结构化状态空间序列（Structured State Space Sequence，S4）模型在学习序列的全局属性方面表现卓越，那么 S4 能否推进从头设计的化学语言建模？

To provide answers, researchers systematically benchmarked S4 against state-of-the-art CLMs on a range of drug discovery tasks, such as the identification of bioactive compounds and the design of drug-like molecules and natural products. S4 has the superior ability to explore a wide variety of scaffolds while learning complex molecular properties.

Finally, when prospectively applied to kinase inhibition, 8 out of 10 molecules of the S4 design were predicted to be highly active by molecular dynamics simulations.

All in all, S4 has great potential in chemical language modeling, especially in capturing biological activity and complex molecular properties. This is the first time that a state-space model has been applied to a molecular task.

相关研究以「Chemical language modeling with structured state space sequence models」为题，于 7 月 22 日发布在《Nature Communications》上。

Link to paper: https://www.nature.com/articles/s41467-024-50469-9

Designing a molecule from scratch with the desired properties is a "needle in a haystack" problem. The chemical universe contains up to 10^60 small molecules, which remain unknown to a considerable extent.

Generative deep learning enables the production of the required molecules without the need to design rules by hand, allowing you to explore the chemical universe in a time-saving, low-cost way. In particular, CLM has produced experimentally validated bioactive designs and stands out as a powerful molecular generator.

CLM uses algorithms developed for sequence processing to learn the "language of chemistry", i.e., how to generate molecules that are chemically valid (syntactic) and have the desired properties (semantics). This is achieved by representing the molecular structure as a string symbol, such as the Simplified Molecular Input Line Input System (SMILES), etc. These molecular strings are then used for model training and subsequently generated as text.

Figure: Key concepts of a structured state space sequence (S4) model for chemical language modeling. (Source: Paper)

Several CLM architectures are used for de novo design, the most popular of which are the Long Short-Term Memory (LSTM) model and the Transformer architecture.

The Structured State Space Sequence Model (S4) is a fast-growing new member of the state space architecture family, and it is gaining traction in the deep learning community. S4 excels in audio, image, and text generation, and has a "dual nature": they (1) train on the entire input sequence to learn complex global properties, and (2) generate string elements one at a time, combining some of the best of both Transformer and LSTM. Inspired by this "best of both worlds", the researchers ask the following question: Could S4 advance the latest developments in chemical language modeling?
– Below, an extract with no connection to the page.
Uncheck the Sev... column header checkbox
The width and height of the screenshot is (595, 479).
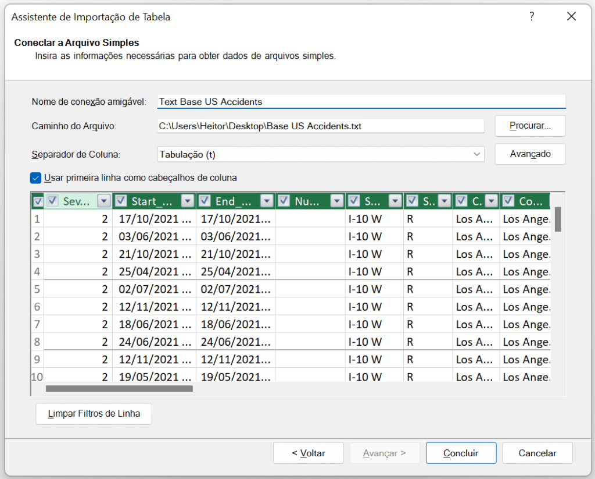click(53, 200)
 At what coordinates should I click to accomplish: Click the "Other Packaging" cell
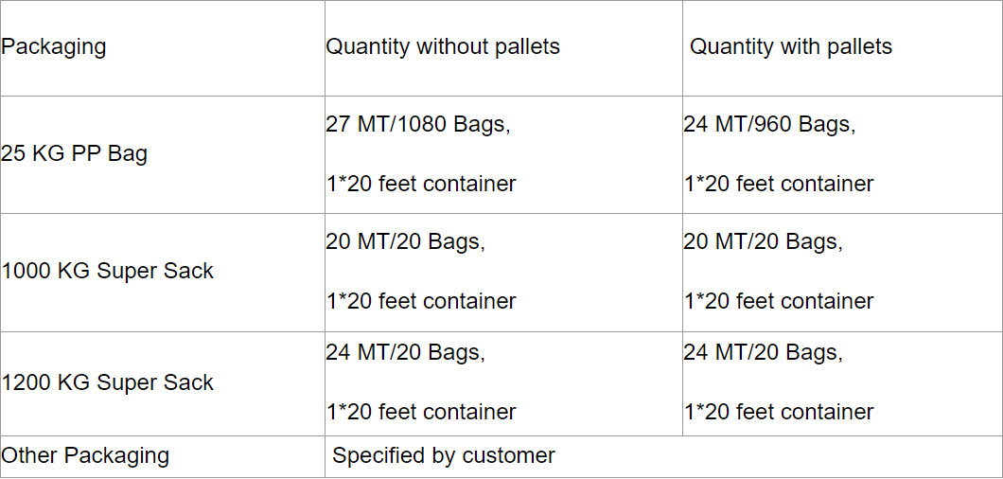click(85, 456)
In the study, the researchers applied S4 to chemical language modeling on SMILES strings and benchmarked it for a variety of tasks related to drug design, from learning about biological activity to chemical space exploration and natural product design.

Drug-like molecules and natural product design

Researchers have benchmarked S4 against state-of-the-art CLM on a range of drug discovery tasks, such as the design of drug-like molecules and natural products.
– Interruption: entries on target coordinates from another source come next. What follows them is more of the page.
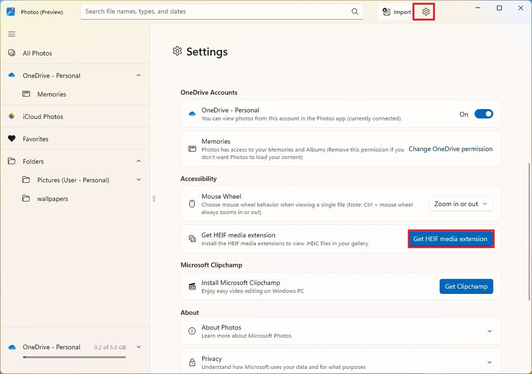
Task: Click into the search file names field
Action: point(213,11)
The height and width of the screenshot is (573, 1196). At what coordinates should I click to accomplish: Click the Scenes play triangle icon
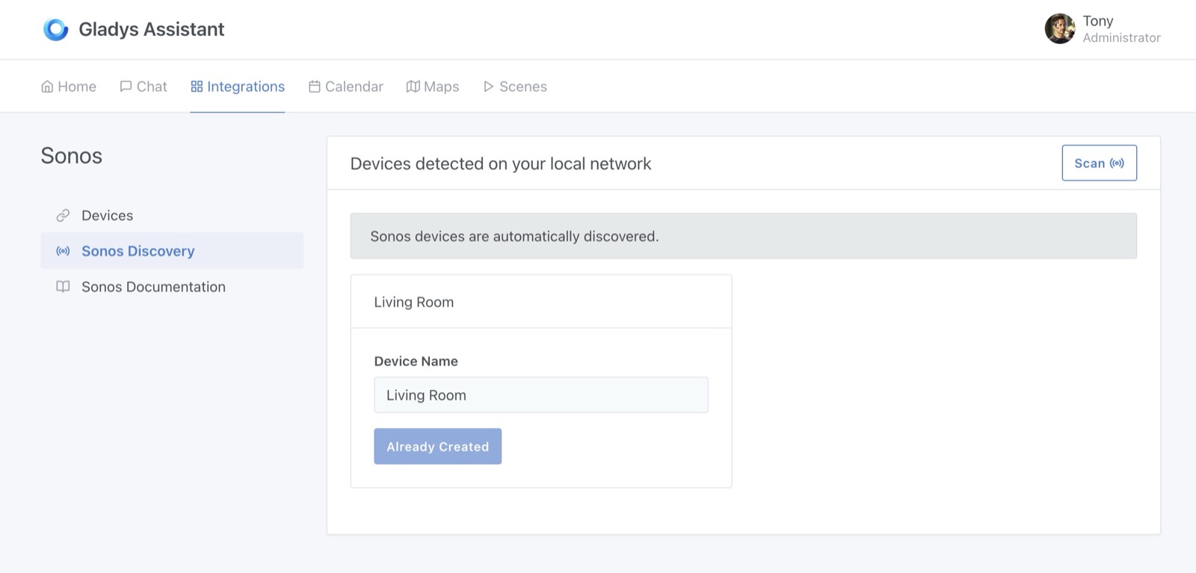pyautogui.click(x=488, y=87)
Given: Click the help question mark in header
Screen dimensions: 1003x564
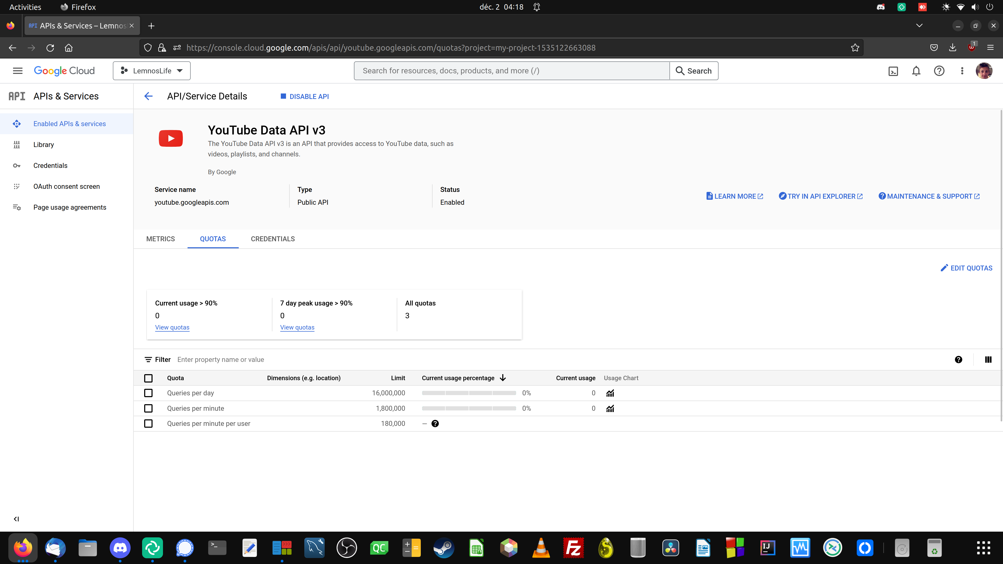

First, S4 was analyzed for its ability to design drug-like small molecules (SMILES with less than 100 tokens) extracted from the ChEMBL database.

All CLMs generated more than 91% of active molecules, 91% of unique molecules, and 81% of new molecules. S4 designs the most effective, unique, and novel molecules by generating more new molecules than the benchmark (approximately 4000 to more than 12,000) and has shown a good ability to learn the "chemical grammar" of SMILES strings. The potential of S4 is further demonstrated on the MOSES benchmark compared to existing de novo design methods, where S4 consistently ranks among the best performing deep learning methods.

S4 has also been further tested for molecular entities that are more challenging than drug-like molecules. To do this, the researchers evaluated its ability to design natural products (NPs). NPs tend to have more complex molecular structures and ring systems, as well as a larger proportion of sp3 hybrid carbon atoms and chiral centers than synthetic small molecules. These features correspond to longer SMILES sequences on average, have more long-range dependence, and make natural products a challenging test case for CLM.

All CLMs can be designed as natural products, but their performance is lower compared to drug-like molecules. The S4 design has the highest number of effective molecules, about 6000 to 12,000 more molecules (7-13% better) than S4, while the LSTM has the highest novelty at about 2000 more molecules (2%) than S4.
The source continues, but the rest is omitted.